To do: Would you return, word for word, the lines of the data below from the line with "You are a computer-use agent. The height" through the line with "The image size is (1544, 784).", and no others?

Entries supplied:
────────────────

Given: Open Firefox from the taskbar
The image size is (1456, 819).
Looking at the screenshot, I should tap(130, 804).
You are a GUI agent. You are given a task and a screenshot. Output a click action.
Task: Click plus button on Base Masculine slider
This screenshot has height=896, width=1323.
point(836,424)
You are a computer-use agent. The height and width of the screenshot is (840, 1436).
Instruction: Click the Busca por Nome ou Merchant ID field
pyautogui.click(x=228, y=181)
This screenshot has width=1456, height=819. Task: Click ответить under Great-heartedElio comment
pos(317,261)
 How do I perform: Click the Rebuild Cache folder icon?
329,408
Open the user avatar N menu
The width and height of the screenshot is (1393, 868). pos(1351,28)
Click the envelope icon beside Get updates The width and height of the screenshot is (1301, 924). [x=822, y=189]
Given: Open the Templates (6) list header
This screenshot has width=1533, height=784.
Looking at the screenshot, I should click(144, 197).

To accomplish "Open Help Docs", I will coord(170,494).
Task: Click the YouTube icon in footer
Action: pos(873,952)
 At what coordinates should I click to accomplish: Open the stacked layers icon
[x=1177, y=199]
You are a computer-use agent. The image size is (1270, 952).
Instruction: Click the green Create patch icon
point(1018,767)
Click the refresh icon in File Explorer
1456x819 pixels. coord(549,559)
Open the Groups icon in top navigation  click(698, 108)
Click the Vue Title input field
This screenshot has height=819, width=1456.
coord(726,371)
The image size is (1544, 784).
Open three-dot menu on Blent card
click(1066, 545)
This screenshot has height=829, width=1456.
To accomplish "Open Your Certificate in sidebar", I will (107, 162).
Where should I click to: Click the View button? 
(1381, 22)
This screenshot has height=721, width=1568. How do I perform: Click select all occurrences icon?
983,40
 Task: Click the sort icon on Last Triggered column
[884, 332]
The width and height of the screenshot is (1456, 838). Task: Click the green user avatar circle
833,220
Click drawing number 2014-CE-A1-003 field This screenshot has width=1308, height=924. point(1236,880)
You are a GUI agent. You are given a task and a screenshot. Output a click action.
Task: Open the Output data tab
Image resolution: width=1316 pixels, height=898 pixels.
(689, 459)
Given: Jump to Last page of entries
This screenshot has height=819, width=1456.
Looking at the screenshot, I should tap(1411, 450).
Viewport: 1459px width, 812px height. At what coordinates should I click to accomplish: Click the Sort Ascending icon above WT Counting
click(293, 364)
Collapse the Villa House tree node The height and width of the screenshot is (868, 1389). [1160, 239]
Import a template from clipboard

────────────────

Written response:
You are a computer-use agent. The height and width of the screenshot is (840, 1436).
Instruction: Click the Busca por Nome ou Merchant ID field
pyautogui.click(x=228, y=181)
This screenshot has width=1456, height=819. Task: Click ответить under Great-heartedElio comment
pos(317,261)
 How do I perform: Click the Rebuild Cache folder icon?
329,408
Open the user avatar N menu
The width and height of the screenshot is (1393, 868). pos(1351,28)
Click the envelope icon beside Get updates The width and height of the screenshot is (1301, 924). [x=822, y=189]
Given: Open the Templates (6) list header
This screenshot has width=1533, height=784.
Looking at the screenshot, I should click(144, 197).

To accomplish "Open Help Docs", I will coord(170,494).
Task: Click the YouTube icon in footer
Action: pos(873,952)
 At what coordinates should I click to accomplish: Open the stacked layers icon
[x=1177, y=199]
You are a computer-use agent. The image size is (1270, 952).
Instruction: Click the green Create patch icon
point(1018,767)
Click the refresh icon in File Explorer
1456x819 pixels. coord(549,559)
Open the Groups icon in top navigation  click(698, 108)
Click the Vue Title input field
This screenshot has height=819, width=1456.
coord(726,371)
The image size is (1544, 784).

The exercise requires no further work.